Madagascar
Bilan touristique en hausse pour 2011

Le tourisme malgache remonte la pente

Par Eric Trannois
Jeudi 2 Février 2012à 11:34:21

Le ministère malgache du tourisme a publié lundi matin son bilan annuel sur la santé du secteur du tourisme pour 2011. Les chiffres sont encourageants, mais restent encore très inférieurs à ceux de 2008, l'année qui a précédé la crise politique.

Les rentrées de devises ne sont pas encore revenues à leur niveau de 2006


Madagascar a accueilli 225.005 touristes en 2011  alors qu'ils n'étaient que 196.052 en 2010 et 162.687 en 2009,  l'année de la crise. On est donc encore très loin du record battu  en 2008, qui était de 375.010 visiteurs. C'est toujours la France  qui est à l'origine du plus gros contingent de visiteurs étrangers  avec 58% des touristes recensés aux entrées du pays.

Assez paradoxalement, la courbe des emplois induits  par le tourisme n'a pas cessé d'augmenter et la crise n'a pas eu  d'impact sur cette progression. En 2001, le tourisme malgache  employait 31.207 personnes toutes branches d'activité confondues  contre 29.389 l'année précédente.
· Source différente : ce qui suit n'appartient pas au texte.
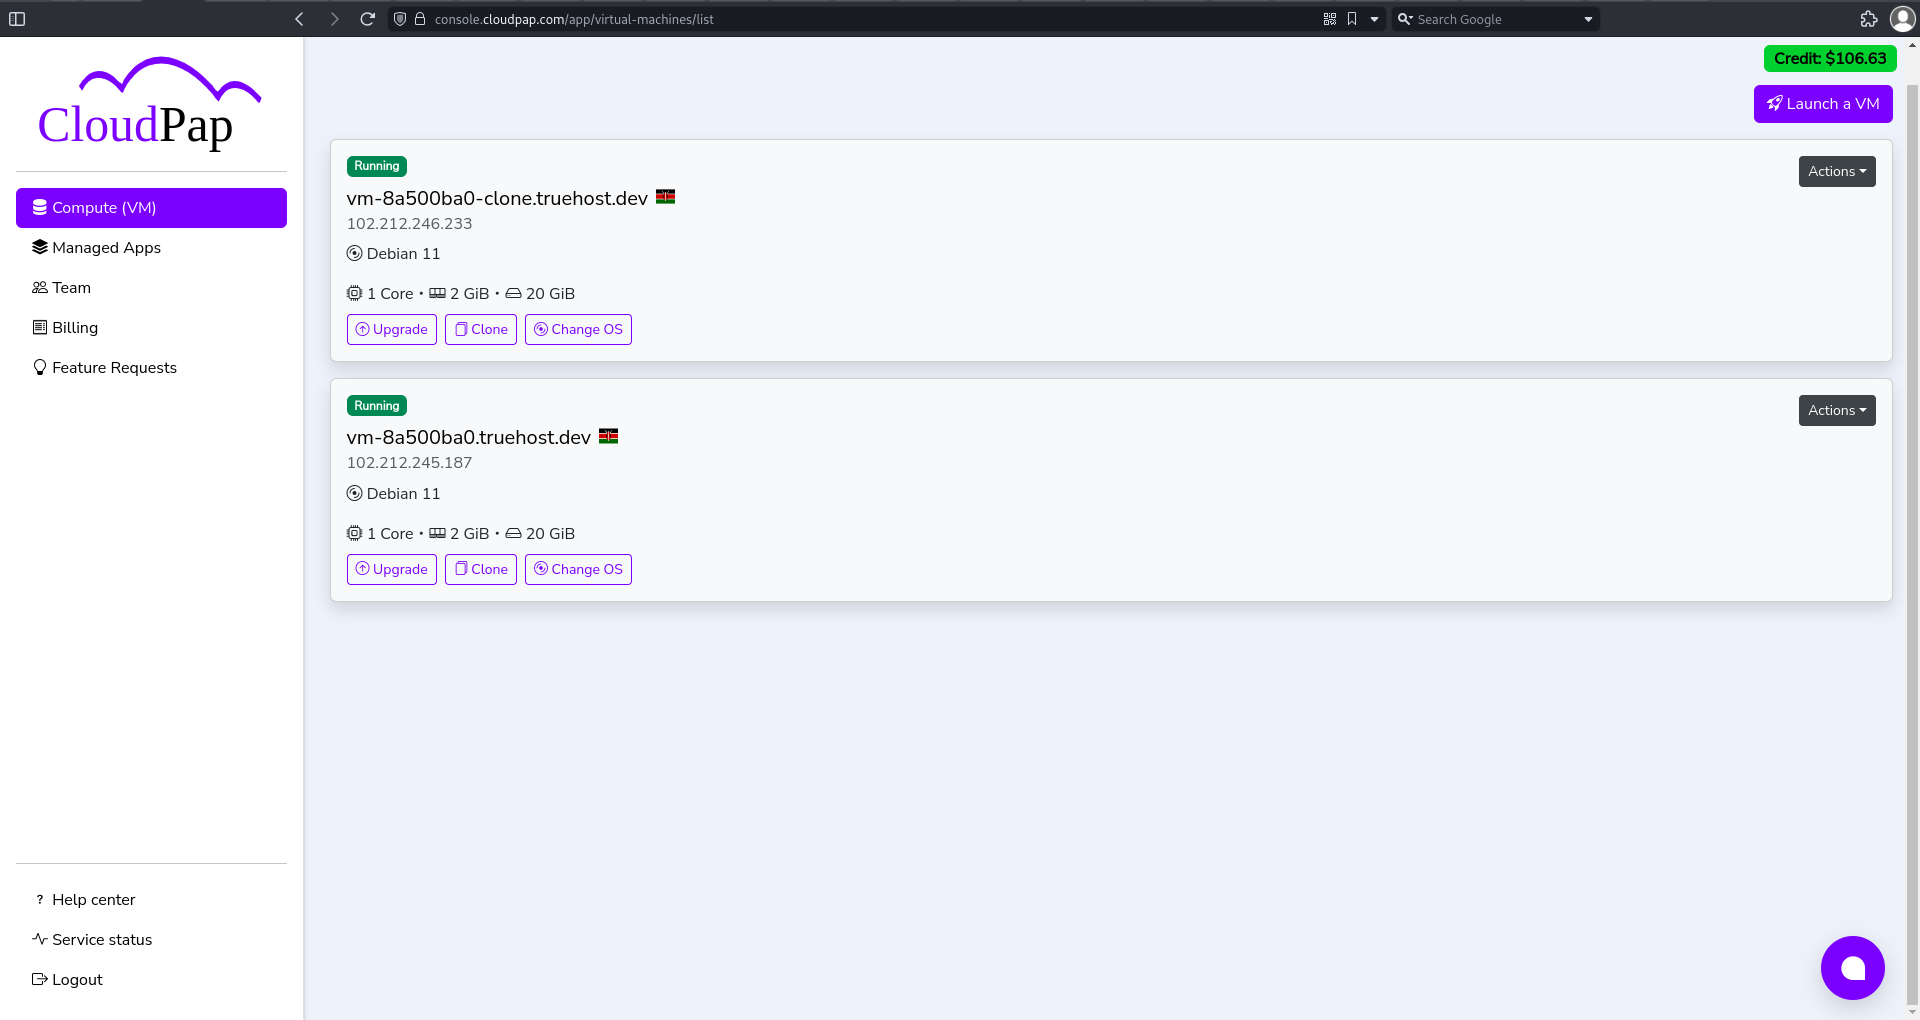This screenshot has height=1020, width=1920.
Task: Open the Help center entry
Action: [93, 899]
Il n'en est pas de même avec l'entrée des devises.  Si en 2008, leur montant s'élevait à 302,6 milliards d'ariary (108  millions d'euros), il n'est encore que de 160,66 milliards en 2011  (57 millions d'euros).

En 2011, on a recensé 1.693 établissements  hôteliers offrant 19.112 chambres dont le taux d'occupation est  passée de  46% en 2010 à 49%.

Pour cette année, l'Office National du tourisme  malgache (ONTM) prévoit d'atteindre le même nombre de visiteurs  qu'en 2008.

L'emploi lié au tourisme évolue de façon continue depuis 2004

Se positionner sur la cartographie mondiale du  tourisme durable

Mettre la destination Madagascar dans la  cartographie mondiale du tourisme durable, c’est l’un des défis  que se sont lancé les nouveaux membres du Conseil d’administration  de l’Office national du tourisme de Madagascar (ONTM) dans le cadre  de ses actions pour la promotion du secteur tourisme. Selon Eric  Koller, président du CA, il s’agit d’une opportunité qui doit  être exploitée et que, si Madagascar s’y lance maintenant, il  n’est pas trop tard.

Une amélioration de l’image de la destination sur  différents points est cependant requise, sans mobiliser d’importants  investissements. « Par rapport aux autres pays avancés et  industrialisés, la mise en place d’un tourisme durable et  responsable n’est pas trop tard pour Madagascar. Nous avons des  potentiels à mettre en jeu mais il faut donner une meilleure image à  la destination, par exemple, faire en sorte que les feux de brousse  s’arrêtent. Cela ne nécessite pas de gros investissements »,  a indiqué ce responsable, jeudi, au Café de la gare Soarano, lors  de la cérémonie de présentation des membres du CA.

L’Office a entamé et projeté la mise en œuvre  de différentes actions dont la création d’une commission spéciale  « tourisme durable », présidée par Annick Beanta­nana. Elle  aura pour mission de mener la réflexion sur l’harmonisation du  développement du tourisme durable et les renforcements de capacité  des acteurs du secteur. La prochaine étape sera l’élaboration  d’un plan d’actions et de démarche marketing relatif au tourisme  responsable qui prendra en considération l’environnement, la  culture, la population et autres facteurs.

Du 31 mai au 2 juin, dans le cadre du Salon du  tourisme international, qui se tiendra parallèlement à la Foire internationale de Madagascar, seront orga­nisées les assises sur le tourisme durable. Elles verront la présence du  direc­teur exécutif de l’Organisation mondiale du Tourisme  durable.